One disadvantage of the PopSole device is the possibility of bubble deflation with continuous use. This may be caused by air leak over time, or bubble expansion and distortion from pressure. Mitigation includes possible future design changes, and exchange of the device when the bubbles deflate. We anticipate that by 3 months, a new set of devices should be issued until further durability testing with advanced iterations are established. Another complaint we received from the patients was discomfort in use during hot weather and squeaking sound. However, patients were overall satisfied with the device and wanted to keep using it. There was no skin irritation with reasonable use and no problems with slippage or feeling of instability. We encouraged our participants to use the device aggressively with workouts, including weight lifting and hiking, to assess durability. One participant had a blister with excessive use but healed it while continuing to use the device to offload the blister site.

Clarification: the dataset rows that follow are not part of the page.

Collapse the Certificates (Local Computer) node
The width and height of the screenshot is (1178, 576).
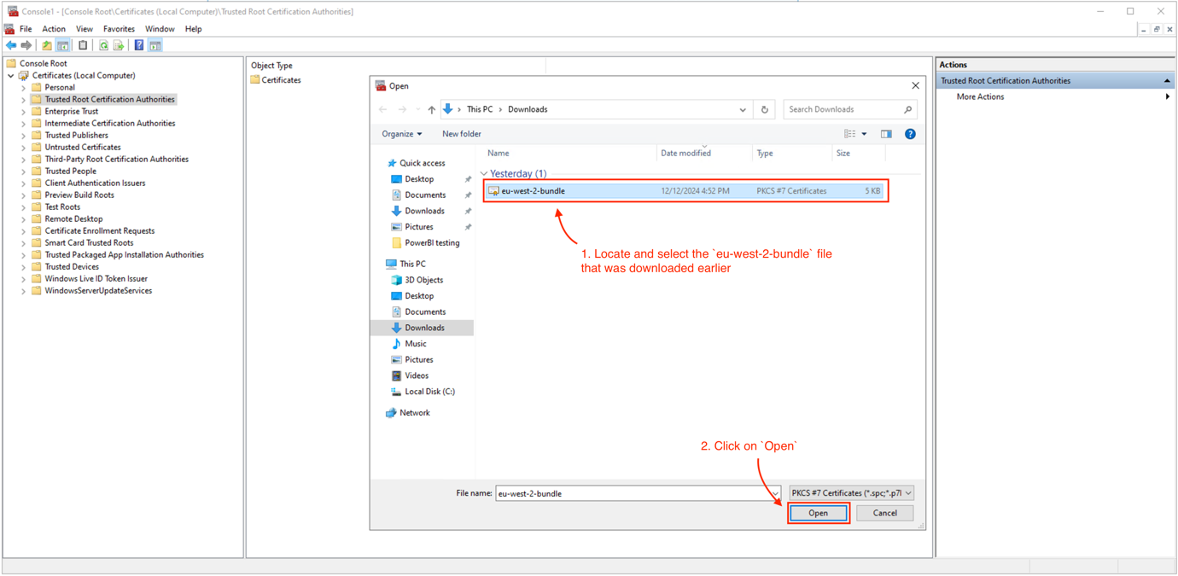(x=10, y=75)
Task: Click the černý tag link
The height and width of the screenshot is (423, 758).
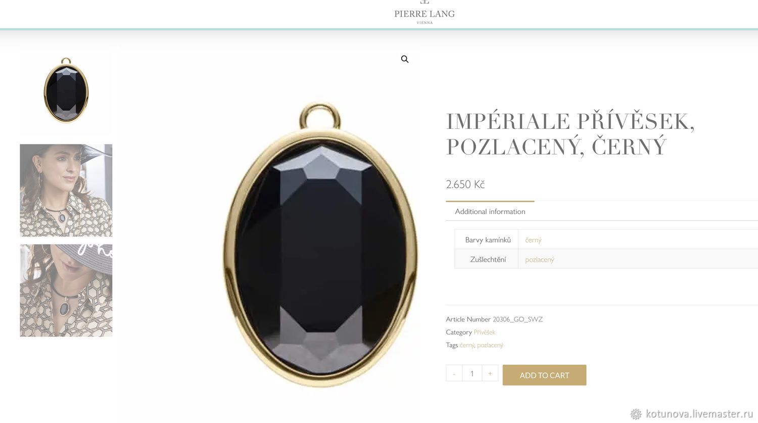Action: pos(467,345)
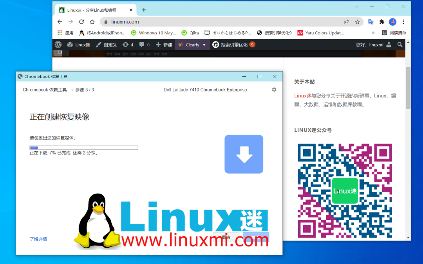Screen dimensions: 423x264
Task: Open the tab search chevron in title bar
Action: point(356,7)
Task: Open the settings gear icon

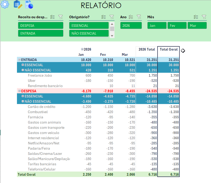Action: (x=4, y=4)
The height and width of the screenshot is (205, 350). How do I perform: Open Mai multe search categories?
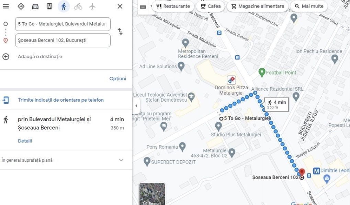click(309, 6)
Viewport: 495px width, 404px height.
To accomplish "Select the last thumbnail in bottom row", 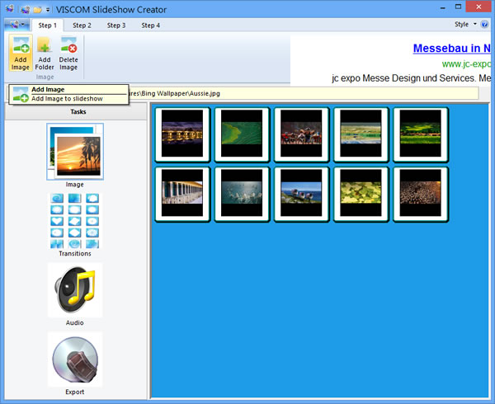I will coord(420,194).
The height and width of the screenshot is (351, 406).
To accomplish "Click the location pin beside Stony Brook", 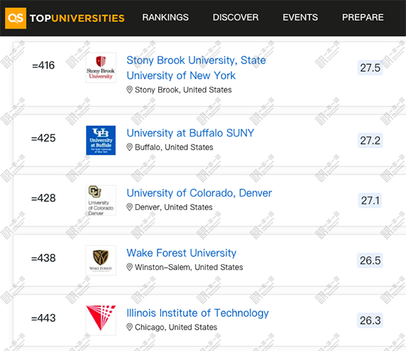I will point(130,90).
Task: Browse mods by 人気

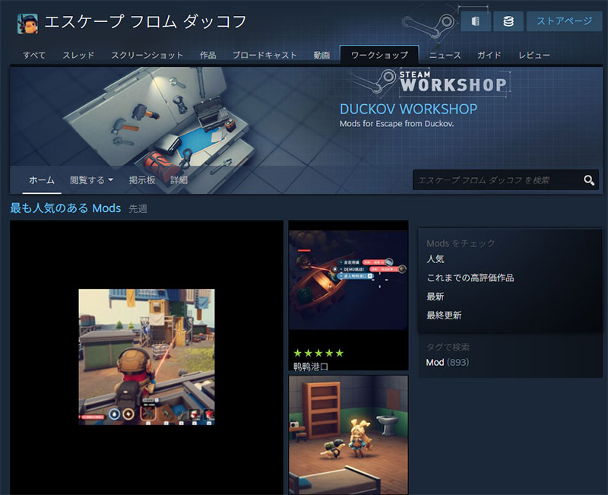Action: 435,259

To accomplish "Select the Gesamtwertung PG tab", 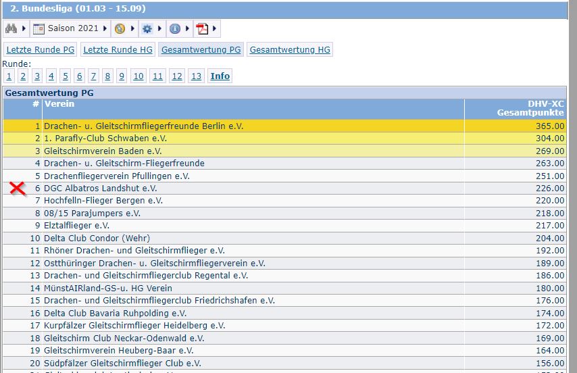I will (201, 49).
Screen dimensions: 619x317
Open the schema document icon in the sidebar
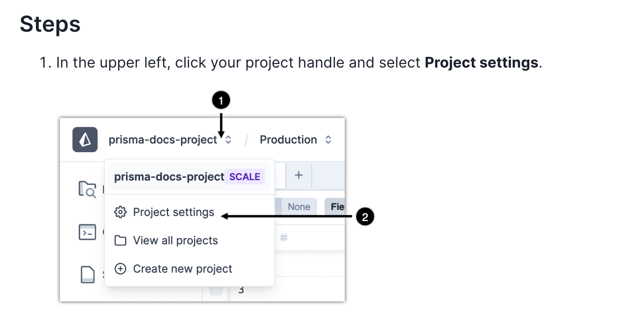[x=87, y=274]
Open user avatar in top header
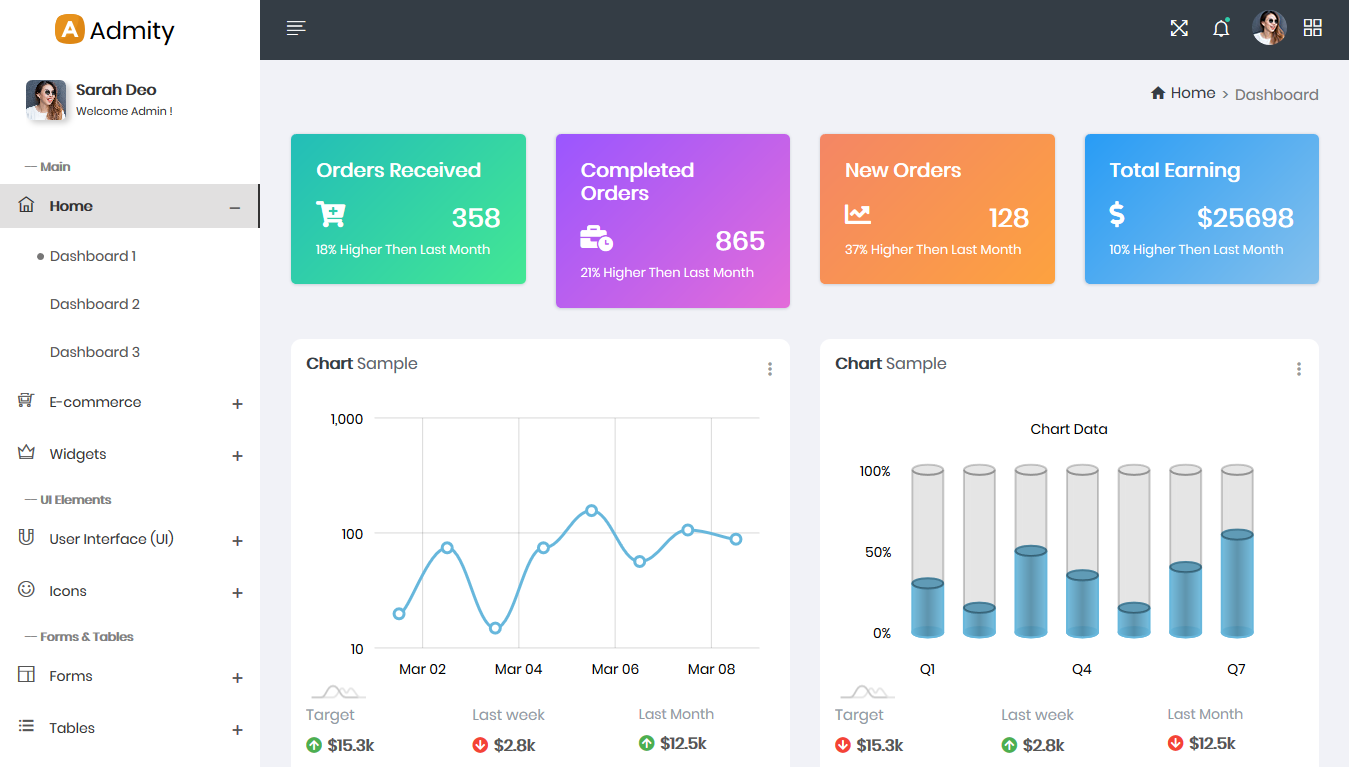This screenshot has width=1349, height=767. pos(1270,28)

PopSole in not a replacement for the nonweightbearing casts, weightbearing casts, or surgical shoe. When patients need to be offloaded because of a fracture or surgery, these modalities are the gold standard. Shoe gear with flatbeds can lead to plantar fasciitis [
7]. PopSole may augment flatbed devices by providing support and cushion. PopSole may also serve as a transition device as these patients begin to “walk again.” The walking casts are protective. Patients may lack confidence, balance, joint mobility, and muscle strength in their leg and foot when they progress out of the cast to a sneaker [
8]. PopSole may aid in the rehabilitation of one’s foot by offloading the healing area in their shoe. This will encourage a patient to walk through the gait cycle properly and with confidence, avoiding a compensatory antalgic gait that will prolong healing and delay return to activity.

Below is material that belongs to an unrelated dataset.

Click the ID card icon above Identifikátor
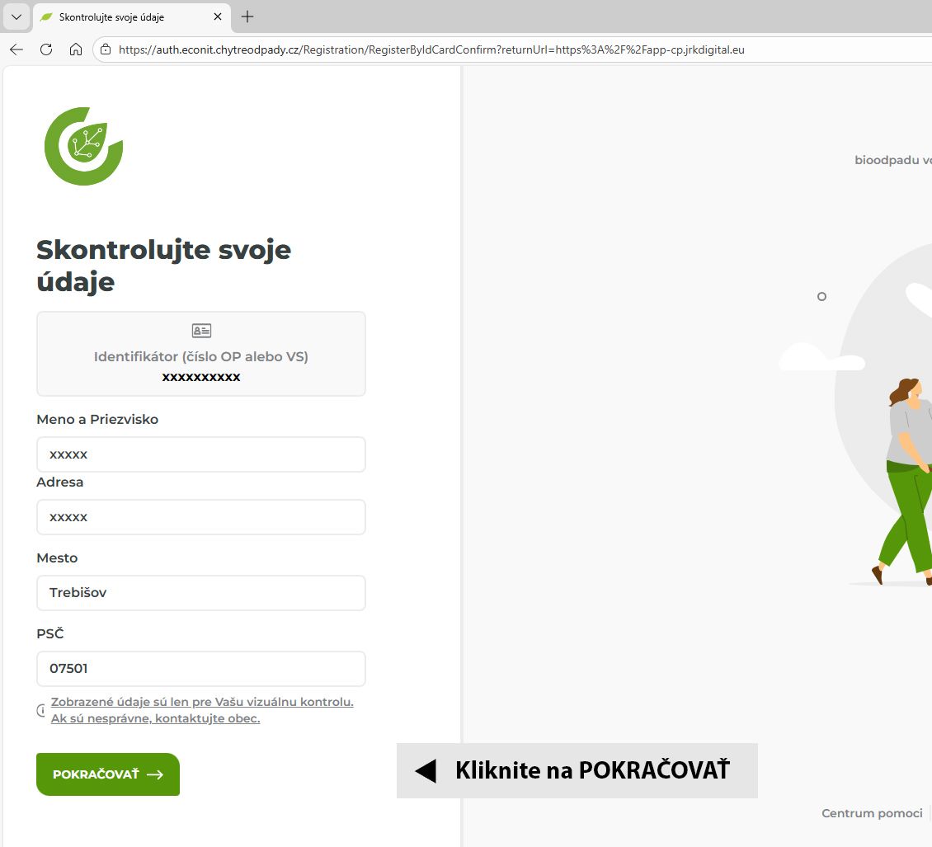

Our study has several limitations. Although we used multiple validated surveys to assess PROs, we only had 15 participants enrolled in both studies, with only six in the 3-month study. It would have been important to assess the impact of different patient characteristics (such as body mass index) on patient response but, because of small sample size, such analysis was not feasible. Moreover, the study lacks a control group, which is critical in assessing the effectiveness of this device compared to other products available on the market. We did, however, conduct a separate trial comparing PopSole to Darco (DARCO International, Inc, Huntington, West Virginia) with PegAssist insole pressure devices [
6]. Although the benefit of the PopSole device persisted at the 3-month follow-up, it likely will require replacement between 2 and 3 months of use, if the foot pain is not completely resolved, or as the bubbles deflate. Future studies will focus on assessing the value of PopSole in various foot conditions, including diabetic ulcer remission, comparison to other products, and use over a longer period.
Conclusions
The benefit of the PopSole device over this 3-month study suggests its versatility as a recovery insole. The bubble deflation over time suggests it likely will require replacement at between 2 and 3 months of use if the foot pain is not completely resolved. There is promise that the PopSole may serve as a prequel to a more permanent solution. It may comfortably maintain weightbearing status while healing, help mobilize a patient from a nonweightbearing status with more confidence, and help eliminate compensatory pain in complex foot pain presentations to allow for more focused and expedited treatment plans.